After scaring both twins, finding the bathroom, laundry room, and what seemed to be Kurt and my escape rooms, I finally found Jamie's room. Taking a big breath, I knocked on the door. A small "Come in" came from the inside. Opening the door, I saw Jamie spread out on the bed, homework surrounding him. "Hey dad." He said, looking up. I stared at him a bit. It was hard to get used to; Jamie looked exactly like Kurt, almost sounded exactly like Kurt. I gave him a smile.

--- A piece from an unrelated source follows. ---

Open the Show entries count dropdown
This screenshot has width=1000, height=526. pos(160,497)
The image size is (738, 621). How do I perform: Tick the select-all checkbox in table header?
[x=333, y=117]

"Hey Jamie. Your dad told me that I should tell you to get ready for bed." I said, walking over towards him. He sighed then nodded. "Do you want to talk about anything? I mean I can't remember anything at the moment, and I know that must be hard, but if you need to talk or something, I'm here for you." I explained to him. Jamie gave a small smile, the same smile I had seen so many times on Kurt's face when they were Jamie's age. Jamie was much skinnier than Kurt had been at the time, but he still had the small baby face Kurt had had. "Was tonight the first time you admitted to being gay, or had you said it before?" I asked. He shrugged.

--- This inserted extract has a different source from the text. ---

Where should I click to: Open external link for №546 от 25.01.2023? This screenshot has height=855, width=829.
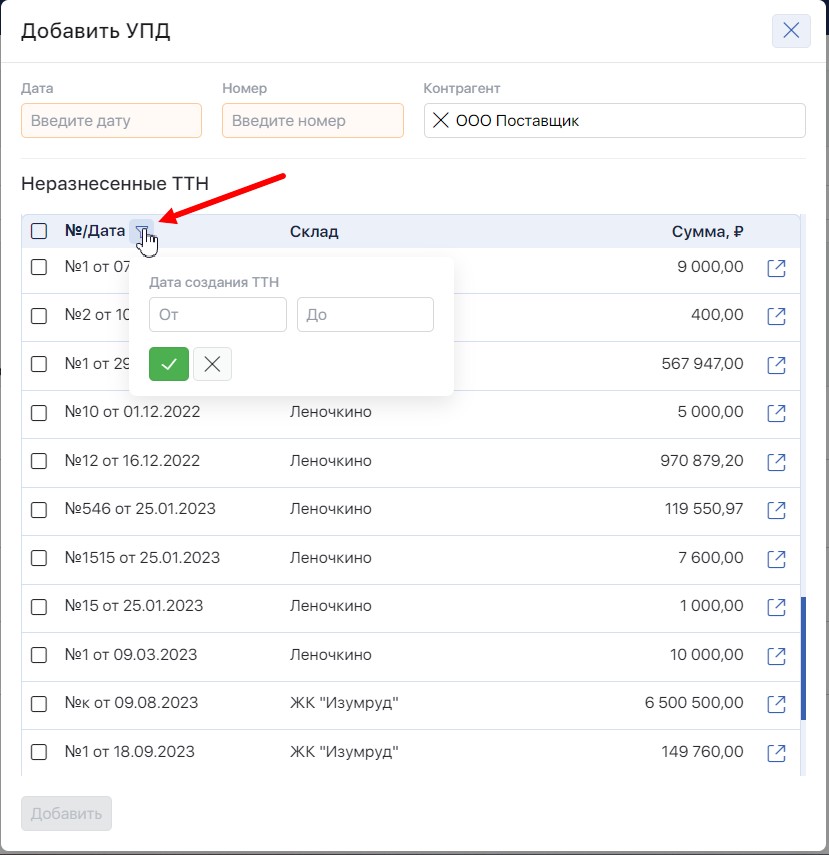pyautogui.click(x=776, y=510)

"I know Dad knew. I never actually said it out loud. I think you knew too. You were always talking about how I was exactly like Dad, every single little thing." He laughed. I leaned over to hug him, a big smile on his face. "I haven't said anything at school. I'm too scared to. I mean, Connor tortures me enough, coming out might mean getting it worse. I hate going there so much Dad. Every time I see Connor, I get so terrified. I'm scared of what he'll do to me every time I see him. It only started as name calling and such. But then all of the sudden, I'm being roughly pushed around, especially on the floor and against my locker. I don't know what to do anymore Daddy... Maybe that's why I'm not so scared to move to Westerville. I'm actually looking forward to it so much. Dad said that Dalton has a zero bully tolerance. I should be safe there." He moaned, crying into my shoulder. I stared at the wall behind him, feeling numb. Had Kurt been this way that whole time I had hurt him so bad? Jamie felt so delicate in my arms, so fragile. We sat in silence for a little bit, the only noise was Jamie's sniffles.
"Jamie, I'm proud of you no matter what you are. I wish I could say it'll get better, that maybe he'll stop, but I can't make any promises. With your dad, god, I was so horrible. I was in love with him, but I was too afraid to admit I was gay. The only way I knew how to handle it, was to torture your dad. I did the same things Connor does to you, with Slushie throwing added into the mix. I'm not proud of what I did. I don't know how I got your father to forgive me, but in all honesty, I probably shouldn't have been forgiven. I'm here for you son, I really am. Tomorrow, if you want, we can go talk to the principal. I want to keep you safe Jamie." I said, rubbing my hand on his back.
"I love you Dad. I'm so glad that nothing bad happened to you. I'll be okay for now." He said softly, pulling out of the embrace. I bit my bottom lip, my heart felt as if it was going to explode. Jamie was so strong. So incredibly strong. How could he and Kurt stand this, I hadn't even been able to handle it for a week.
"I love you too Jamie. Good night." I said softly, getting up before I started crying. I made my way back to Kurt and my room, tears rolling down my face, guilt eating at me. Why had I been so heartless back then? How could I have been so heartless back then?